Illegal aliens are… illegal!

4 thoughts on “Illegal aliens are… illegal!”

  1. Deported in whose interest? I don’t know about conditions there, but at home in Switzerland there was active connivance between the immigrants, the employers, the town authorities to let them stay. According to my father, who was an employer, immigrants even paid their taxes anonymously. The idea was that they were necessary for the industry, yet there were so many that it was better to keep them illegal, so that, if conditiones worsened, jobs got scarcer, they could be sent back out.

    Meaning: the laws are placebos to pacify the voters. Years ago Time magazine presented the European immigration drama the same way.

    What you describe is almost exactly the way it is here. Our problem, though, is that there are now an estimated 12 -20 million illegals in the U.S. Granting amnesty, which we did in the ’80s, only encouraged more to come. Deporting 12 million people seems logistically impossible, yet a large part of the population opposes “rewarding” them with citizenship. It’s one of our most complicated and polarizing domestic problems.

  2. I won’t deny that the problem is difficult, but I don’t believe that the fault lies with the “illegals”. I find it rather difficult to blame anyone for doing what is necessary to feed their families. If you want to find fault with someone, I’d blame the people who employ them at virtual slave wages. The “illegals” certainly aren’t coming across the Rio Grande and holding the employers at gun point, demanding that they be hired.

    The “illegal” is perhaps the most brutalized by the whole process. They pay all taxes except the income tax, which doesn’t mean much considering that they make virtually nothing. They rarely take advantage of services in the US, since doing so would place them at risk of being deported. They don’t vote, they don’t receive any legal protection from abuse or have any guarantee that they will actually get paid. Yet, after all is said and done, its still better than conditions in Mexico.
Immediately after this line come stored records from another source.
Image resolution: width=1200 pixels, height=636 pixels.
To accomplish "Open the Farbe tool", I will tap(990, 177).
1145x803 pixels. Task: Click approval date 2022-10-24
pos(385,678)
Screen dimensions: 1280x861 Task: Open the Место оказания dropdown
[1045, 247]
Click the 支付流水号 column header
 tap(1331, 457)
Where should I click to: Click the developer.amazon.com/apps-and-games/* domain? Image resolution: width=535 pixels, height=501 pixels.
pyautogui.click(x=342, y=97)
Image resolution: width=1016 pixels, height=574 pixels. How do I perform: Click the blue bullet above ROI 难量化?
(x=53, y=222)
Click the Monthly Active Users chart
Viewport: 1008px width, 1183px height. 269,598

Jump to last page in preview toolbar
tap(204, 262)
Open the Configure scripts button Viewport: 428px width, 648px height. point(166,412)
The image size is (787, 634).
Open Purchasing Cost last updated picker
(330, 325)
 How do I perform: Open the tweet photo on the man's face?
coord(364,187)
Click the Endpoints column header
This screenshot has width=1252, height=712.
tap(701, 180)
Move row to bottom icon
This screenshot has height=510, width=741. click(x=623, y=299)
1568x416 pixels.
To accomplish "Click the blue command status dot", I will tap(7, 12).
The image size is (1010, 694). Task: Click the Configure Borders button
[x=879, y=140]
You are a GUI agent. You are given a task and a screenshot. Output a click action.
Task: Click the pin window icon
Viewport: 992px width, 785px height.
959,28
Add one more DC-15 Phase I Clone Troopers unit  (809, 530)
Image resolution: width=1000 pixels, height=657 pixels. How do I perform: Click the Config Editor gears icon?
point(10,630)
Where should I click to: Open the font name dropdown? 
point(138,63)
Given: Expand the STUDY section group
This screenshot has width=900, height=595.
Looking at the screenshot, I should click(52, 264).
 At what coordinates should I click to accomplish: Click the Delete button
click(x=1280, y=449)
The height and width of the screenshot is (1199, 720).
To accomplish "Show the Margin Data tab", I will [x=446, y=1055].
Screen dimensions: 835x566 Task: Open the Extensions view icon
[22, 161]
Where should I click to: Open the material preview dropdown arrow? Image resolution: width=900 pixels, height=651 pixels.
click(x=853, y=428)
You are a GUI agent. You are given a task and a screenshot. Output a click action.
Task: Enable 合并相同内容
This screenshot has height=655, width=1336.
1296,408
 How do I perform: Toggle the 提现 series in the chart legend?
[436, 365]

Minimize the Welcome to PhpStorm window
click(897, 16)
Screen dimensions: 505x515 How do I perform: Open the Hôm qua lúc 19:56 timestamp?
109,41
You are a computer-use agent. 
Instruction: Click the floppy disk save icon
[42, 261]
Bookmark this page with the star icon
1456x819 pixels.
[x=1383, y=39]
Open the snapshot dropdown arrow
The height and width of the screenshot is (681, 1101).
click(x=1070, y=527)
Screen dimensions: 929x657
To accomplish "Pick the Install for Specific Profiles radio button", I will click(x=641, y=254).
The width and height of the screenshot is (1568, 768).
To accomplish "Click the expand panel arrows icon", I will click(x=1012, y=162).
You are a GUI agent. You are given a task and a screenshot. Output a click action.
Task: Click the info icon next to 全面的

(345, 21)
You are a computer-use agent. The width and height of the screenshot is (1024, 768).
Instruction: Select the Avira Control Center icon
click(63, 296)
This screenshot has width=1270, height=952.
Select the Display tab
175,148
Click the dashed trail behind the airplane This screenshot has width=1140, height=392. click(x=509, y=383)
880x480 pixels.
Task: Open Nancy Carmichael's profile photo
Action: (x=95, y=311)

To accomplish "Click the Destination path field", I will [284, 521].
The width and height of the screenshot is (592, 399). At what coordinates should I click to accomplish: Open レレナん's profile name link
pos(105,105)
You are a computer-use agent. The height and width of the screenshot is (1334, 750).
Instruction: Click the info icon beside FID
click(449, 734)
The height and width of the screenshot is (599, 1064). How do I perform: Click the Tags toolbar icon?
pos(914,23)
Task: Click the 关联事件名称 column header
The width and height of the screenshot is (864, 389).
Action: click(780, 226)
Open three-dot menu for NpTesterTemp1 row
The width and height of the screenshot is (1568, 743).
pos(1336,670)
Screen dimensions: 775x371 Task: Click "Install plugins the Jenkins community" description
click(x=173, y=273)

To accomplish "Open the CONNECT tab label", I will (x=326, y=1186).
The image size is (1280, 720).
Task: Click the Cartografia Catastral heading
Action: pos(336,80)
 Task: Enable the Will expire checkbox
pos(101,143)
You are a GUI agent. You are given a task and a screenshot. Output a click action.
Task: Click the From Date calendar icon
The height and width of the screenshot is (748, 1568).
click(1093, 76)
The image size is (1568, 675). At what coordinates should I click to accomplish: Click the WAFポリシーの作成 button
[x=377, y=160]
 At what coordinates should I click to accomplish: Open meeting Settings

    Most Americans actually benefit from this, as their cheap labor provides cheaper goods for Americans who have to contend with lower wages. The problem of running out of crap jobs is mainly a red herring, the bigger concern is the decline of wages and benefits for the majority on both sides of the border. At the end of the day, the immigrant and the low wage worker are the ones that get screwed, and then scapegoated to boot.

    The solution is complicated indeed, but we have to stop blaming the victim. Economic conditions in both the US and Mexico have to be improved for a broad spectrum of individuals. As the economy becomes evermore internationalized, society will have to be as well. Dividing ourselves into races and nations ultimately screws most, and the minority who benefit will have to build stronger, larger walls to hold back those who have less. In the end, no fence will hold back the tide.

    Well said. Still, the so-called victims, the illegals, know they are in violation of our laws when they come here. They knowingly, intentionally, flout the law and come anyway. I have a problem with that. Nor do I see how they are “victims” if they come here of their own accord. Nobody made them come, and nobody is making them stay. Other nations protect their borders and know who is coming and going. Why shouldn’t we? Otherwise, why have designated borders at all?

  3. Here in Spain they are needed because the population is shrinking and won’t be able to maintain their immense social security services. Besides, immigrants may also be needed to keep the construction boom going as builders, tenants and even as buyers.

    It can’t be understood as a moral problem. It’s economics and misused laws and mafias operating with all kinds of protection. Here (in Spain) they try to cross the straits in little inflatable rubber boats, ten at a time. No rudders, no oars. None knows how to swim, and a passage on a boat like that costs more than a plane ticket.

    If the Mafia fear getting caught, they empty the cargo out into the water far away from the shore.

  4. [I am not trying to spam your blog with this issue, and I would not mind at all if you erased this. I wanted to tell you about one more ugly facet of this problem.] The idea is that since Spain is so much smaller than the US, the paradox becomes more clearly visible, as the administration feels obliged to obstruct its own policies::

    — The immigrant is told that he has to get papers. All immigrants have to get legal papers.

    — The lines to get papers are each a mile long and getting longer.

    — The Government offices announce that they will receive a maximum of 60 applications a day…..

    Your comments on this topic are enlightening (not spam). It had never occurred to me that Spain had an immigration problem… and in so many ways it sounds similar to the problem in the U.S. Your immigrants are coming across the strait from North Africa? That sounds even more perilous than walking across the desert from Mexico into the U.S.